───── Data records

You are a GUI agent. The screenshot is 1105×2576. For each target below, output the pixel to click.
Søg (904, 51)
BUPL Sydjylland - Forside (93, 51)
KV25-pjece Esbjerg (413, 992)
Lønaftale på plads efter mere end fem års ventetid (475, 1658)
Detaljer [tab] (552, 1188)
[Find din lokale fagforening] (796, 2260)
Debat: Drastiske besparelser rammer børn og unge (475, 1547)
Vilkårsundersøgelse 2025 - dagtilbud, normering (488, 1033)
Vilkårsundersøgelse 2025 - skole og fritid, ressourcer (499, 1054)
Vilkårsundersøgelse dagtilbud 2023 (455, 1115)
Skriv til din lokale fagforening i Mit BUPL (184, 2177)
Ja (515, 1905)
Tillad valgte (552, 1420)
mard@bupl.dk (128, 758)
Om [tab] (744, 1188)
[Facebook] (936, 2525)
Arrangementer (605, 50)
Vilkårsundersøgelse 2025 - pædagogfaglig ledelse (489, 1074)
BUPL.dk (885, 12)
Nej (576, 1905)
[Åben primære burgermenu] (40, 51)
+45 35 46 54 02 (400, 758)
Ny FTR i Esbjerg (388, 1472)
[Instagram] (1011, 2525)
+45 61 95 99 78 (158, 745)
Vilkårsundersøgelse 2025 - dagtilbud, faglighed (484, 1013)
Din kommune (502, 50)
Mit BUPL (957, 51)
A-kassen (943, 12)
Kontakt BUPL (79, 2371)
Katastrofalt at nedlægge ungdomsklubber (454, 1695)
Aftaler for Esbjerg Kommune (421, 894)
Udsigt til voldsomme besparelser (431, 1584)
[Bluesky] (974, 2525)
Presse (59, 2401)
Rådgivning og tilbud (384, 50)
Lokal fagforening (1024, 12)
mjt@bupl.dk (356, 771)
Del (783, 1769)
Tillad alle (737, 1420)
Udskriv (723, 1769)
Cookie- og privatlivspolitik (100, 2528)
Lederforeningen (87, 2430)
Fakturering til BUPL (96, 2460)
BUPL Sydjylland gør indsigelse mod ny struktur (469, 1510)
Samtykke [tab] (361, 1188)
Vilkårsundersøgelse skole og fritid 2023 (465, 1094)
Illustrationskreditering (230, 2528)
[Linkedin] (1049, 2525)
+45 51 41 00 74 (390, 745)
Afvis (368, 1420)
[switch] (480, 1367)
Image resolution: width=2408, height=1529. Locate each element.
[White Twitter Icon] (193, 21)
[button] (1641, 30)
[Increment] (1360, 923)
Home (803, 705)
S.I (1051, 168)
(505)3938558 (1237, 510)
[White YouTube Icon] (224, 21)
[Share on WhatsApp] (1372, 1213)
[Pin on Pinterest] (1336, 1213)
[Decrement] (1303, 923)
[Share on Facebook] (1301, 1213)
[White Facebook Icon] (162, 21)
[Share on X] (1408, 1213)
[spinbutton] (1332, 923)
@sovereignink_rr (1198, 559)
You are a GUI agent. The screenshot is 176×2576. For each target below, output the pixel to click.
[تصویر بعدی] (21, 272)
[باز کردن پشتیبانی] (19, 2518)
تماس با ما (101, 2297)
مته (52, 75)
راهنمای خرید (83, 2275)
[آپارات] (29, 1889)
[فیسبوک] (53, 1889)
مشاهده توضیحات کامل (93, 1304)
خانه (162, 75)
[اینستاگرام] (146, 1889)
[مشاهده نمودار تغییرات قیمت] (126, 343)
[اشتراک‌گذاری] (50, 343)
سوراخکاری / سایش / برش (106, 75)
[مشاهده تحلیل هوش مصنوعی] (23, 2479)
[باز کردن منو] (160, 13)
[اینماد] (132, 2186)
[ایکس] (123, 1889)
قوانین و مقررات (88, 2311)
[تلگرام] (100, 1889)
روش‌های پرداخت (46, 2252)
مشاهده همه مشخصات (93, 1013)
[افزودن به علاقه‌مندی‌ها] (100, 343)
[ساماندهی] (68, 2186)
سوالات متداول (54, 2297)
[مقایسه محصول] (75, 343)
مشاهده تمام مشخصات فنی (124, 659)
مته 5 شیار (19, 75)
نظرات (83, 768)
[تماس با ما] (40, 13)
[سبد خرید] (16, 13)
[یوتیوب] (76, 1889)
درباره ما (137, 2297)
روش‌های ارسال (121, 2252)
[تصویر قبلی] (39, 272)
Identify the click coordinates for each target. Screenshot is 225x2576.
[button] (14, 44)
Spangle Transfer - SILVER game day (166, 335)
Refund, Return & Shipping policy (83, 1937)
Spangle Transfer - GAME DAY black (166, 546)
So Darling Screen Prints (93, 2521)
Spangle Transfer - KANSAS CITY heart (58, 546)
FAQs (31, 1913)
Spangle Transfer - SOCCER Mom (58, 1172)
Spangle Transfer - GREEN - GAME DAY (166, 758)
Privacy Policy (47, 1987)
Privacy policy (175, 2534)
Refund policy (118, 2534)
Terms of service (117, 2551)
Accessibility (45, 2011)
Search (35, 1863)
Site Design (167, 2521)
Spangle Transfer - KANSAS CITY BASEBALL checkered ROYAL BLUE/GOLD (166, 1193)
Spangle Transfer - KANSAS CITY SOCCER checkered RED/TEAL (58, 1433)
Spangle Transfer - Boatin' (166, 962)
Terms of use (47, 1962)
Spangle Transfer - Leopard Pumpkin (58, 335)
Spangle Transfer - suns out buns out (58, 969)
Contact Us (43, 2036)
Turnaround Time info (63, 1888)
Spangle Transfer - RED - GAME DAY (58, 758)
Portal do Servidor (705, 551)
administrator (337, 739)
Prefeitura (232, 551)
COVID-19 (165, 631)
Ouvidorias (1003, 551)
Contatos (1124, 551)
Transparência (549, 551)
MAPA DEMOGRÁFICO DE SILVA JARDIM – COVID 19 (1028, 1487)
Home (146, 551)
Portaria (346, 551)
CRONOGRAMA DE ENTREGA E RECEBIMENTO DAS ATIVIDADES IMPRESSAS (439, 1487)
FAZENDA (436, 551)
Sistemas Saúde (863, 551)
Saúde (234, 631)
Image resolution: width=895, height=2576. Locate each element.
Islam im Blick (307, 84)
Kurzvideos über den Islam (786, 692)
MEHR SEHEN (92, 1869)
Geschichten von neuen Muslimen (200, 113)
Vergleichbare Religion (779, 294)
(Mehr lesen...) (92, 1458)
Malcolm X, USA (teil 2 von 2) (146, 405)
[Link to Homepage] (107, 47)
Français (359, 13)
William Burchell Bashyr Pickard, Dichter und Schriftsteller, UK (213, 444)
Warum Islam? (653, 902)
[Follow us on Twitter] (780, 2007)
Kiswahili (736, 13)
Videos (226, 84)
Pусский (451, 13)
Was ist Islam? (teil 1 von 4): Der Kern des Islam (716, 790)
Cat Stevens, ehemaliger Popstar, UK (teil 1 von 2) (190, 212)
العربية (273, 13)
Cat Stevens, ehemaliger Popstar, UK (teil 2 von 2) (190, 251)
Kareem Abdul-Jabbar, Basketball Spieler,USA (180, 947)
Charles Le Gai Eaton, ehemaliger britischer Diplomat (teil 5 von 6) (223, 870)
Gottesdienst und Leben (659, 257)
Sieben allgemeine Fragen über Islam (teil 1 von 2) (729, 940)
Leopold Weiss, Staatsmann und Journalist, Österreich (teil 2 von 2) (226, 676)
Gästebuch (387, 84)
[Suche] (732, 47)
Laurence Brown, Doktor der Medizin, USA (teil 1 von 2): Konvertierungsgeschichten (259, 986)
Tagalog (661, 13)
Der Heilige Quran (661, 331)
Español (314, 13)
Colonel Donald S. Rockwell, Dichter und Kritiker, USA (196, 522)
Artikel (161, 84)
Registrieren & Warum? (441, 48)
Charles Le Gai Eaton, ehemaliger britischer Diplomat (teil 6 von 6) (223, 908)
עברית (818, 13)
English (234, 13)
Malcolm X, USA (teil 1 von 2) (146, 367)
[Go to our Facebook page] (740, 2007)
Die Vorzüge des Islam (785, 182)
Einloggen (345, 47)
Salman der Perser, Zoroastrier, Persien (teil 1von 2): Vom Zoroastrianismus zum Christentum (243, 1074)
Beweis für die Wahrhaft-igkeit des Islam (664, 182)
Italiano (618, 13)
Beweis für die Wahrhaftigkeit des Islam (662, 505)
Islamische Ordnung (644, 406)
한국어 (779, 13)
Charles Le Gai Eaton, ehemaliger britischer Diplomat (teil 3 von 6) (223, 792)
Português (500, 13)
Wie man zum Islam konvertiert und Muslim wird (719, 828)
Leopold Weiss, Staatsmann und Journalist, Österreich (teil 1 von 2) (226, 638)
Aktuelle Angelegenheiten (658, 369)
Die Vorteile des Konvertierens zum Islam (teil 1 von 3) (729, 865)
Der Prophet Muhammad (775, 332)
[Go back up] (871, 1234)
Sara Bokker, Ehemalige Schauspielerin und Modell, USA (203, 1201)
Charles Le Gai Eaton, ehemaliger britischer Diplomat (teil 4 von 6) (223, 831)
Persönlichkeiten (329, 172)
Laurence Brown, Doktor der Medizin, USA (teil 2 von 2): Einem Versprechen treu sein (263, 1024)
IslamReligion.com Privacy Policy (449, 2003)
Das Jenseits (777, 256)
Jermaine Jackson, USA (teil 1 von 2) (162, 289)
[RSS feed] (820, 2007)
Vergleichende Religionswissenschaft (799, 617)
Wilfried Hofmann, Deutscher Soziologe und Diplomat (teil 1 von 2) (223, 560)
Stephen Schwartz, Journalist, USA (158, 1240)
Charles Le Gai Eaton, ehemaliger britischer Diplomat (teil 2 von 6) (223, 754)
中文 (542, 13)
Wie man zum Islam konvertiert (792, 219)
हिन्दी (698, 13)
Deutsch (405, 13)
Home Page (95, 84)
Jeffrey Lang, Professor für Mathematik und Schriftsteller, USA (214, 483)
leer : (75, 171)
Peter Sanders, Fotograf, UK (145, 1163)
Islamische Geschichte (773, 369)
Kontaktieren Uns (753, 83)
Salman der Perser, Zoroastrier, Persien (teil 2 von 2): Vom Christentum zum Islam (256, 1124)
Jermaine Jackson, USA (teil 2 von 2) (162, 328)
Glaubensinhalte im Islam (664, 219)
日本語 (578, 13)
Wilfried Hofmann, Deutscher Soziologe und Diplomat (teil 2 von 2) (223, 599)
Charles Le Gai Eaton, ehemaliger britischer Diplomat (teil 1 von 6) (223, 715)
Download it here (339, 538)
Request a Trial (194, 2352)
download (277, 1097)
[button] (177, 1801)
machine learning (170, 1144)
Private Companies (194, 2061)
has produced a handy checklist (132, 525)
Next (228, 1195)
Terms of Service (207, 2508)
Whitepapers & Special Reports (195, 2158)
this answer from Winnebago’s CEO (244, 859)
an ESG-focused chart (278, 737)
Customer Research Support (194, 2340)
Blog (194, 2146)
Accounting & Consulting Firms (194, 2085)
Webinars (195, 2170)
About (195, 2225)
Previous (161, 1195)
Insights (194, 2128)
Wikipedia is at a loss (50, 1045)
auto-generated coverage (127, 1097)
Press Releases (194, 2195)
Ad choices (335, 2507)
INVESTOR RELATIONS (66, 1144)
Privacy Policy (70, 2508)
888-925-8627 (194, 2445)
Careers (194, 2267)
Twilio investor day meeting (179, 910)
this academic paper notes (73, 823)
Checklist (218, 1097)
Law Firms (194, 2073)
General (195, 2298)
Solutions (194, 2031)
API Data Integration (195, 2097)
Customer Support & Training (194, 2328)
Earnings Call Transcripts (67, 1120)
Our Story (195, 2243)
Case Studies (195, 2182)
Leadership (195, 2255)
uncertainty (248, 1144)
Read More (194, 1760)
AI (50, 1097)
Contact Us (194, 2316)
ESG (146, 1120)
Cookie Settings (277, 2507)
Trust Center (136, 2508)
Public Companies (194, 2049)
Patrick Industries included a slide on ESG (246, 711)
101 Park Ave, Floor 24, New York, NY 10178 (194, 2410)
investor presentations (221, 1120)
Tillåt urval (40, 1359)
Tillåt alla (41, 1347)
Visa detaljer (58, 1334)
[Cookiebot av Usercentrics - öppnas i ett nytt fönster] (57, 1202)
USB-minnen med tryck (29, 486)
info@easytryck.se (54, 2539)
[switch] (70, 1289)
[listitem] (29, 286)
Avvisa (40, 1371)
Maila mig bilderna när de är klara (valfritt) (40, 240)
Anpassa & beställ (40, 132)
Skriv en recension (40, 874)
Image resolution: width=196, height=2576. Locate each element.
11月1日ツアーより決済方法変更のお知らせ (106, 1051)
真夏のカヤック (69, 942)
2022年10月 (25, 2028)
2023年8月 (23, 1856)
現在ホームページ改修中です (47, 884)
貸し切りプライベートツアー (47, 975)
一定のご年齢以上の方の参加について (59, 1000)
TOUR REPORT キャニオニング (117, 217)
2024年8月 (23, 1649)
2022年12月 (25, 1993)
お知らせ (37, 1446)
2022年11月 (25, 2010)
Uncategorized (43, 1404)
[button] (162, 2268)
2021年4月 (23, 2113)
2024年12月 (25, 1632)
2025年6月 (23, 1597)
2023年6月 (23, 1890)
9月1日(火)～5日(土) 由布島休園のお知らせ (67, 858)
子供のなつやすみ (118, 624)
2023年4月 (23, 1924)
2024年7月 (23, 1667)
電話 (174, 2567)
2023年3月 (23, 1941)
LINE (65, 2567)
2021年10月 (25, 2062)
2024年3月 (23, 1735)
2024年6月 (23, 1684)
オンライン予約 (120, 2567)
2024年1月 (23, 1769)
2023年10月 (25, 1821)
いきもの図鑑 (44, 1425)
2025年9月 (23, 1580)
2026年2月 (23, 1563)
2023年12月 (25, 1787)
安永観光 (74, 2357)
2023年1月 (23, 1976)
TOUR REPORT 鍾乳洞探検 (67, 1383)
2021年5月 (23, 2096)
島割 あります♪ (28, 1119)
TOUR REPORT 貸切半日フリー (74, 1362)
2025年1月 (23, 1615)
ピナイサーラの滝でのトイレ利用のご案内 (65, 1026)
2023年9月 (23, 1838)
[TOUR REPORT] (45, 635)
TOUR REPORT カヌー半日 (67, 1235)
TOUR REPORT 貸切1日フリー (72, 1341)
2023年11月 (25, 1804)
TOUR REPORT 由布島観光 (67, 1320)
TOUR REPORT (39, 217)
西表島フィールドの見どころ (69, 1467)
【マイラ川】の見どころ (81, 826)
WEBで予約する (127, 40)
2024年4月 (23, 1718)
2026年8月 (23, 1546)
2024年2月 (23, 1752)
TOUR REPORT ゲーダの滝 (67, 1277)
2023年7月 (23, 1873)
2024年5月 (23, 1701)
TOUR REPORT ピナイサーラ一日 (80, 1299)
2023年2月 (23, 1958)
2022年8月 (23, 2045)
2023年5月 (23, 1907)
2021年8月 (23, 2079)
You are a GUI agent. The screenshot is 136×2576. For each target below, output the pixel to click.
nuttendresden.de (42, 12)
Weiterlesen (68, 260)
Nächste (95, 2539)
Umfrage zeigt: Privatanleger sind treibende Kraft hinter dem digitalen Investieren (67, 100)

──────────

Reproduce exactly the section above that begins at the line containing "[Cookiebot av Usercentrics" and ends at the line containing "2024年7月 (23, 1667)", leaving out all other lines.

Solution for this exercise
[Cookiebot av Usercentrics - öppnas i ett nytt fönster] (57, 1202)
USB-minnen med tryck (29, 486)
info@easytryck.se (54, 2539)
[switch] (70, 1289)
[listitem] (29, 286)
Avvisa (40, 1371)
Maila mig bilderna när de är klara (valfritt) (40, 240)
Anpassa & beställ (40, 132)
Skriv en recension (40, 874)
Image resolution: width=196, height=2576. Locate each element.
11月1日ツアーより決済方法変更のお知らせ (106, 1051)
真夏のカヤック (69, 942)
2022年10月 (25, 2028)
2023年8月 (23, 1856)
現在ホームページ改修中です (47, 884)
貸し切りプライベートツアー (47, 975)
一定のご年齢以上の方の参加について (59, 1000)
TOUR REPORT キャニオニング (117, 217)
2024年8月 (23, 1649)
2022年12月 (25, 1993)
お知らせ (37, 1446)
2022年11月 (25, 2010)
Uncategorized (43, 1404)
[button] (162, 2268)
2021年4月 (23, 2113)
2024年12月 (25, 1632)
2025年6月 (23, 1597)
2023年6月 (23, 1890)
9月1日(火)～5日(土) 由布島休園のお知らせ (67, 858)
子供のなつやすみ (118, 624)
2023年4月 (23, 1924)
2024年7月 (23, 1667)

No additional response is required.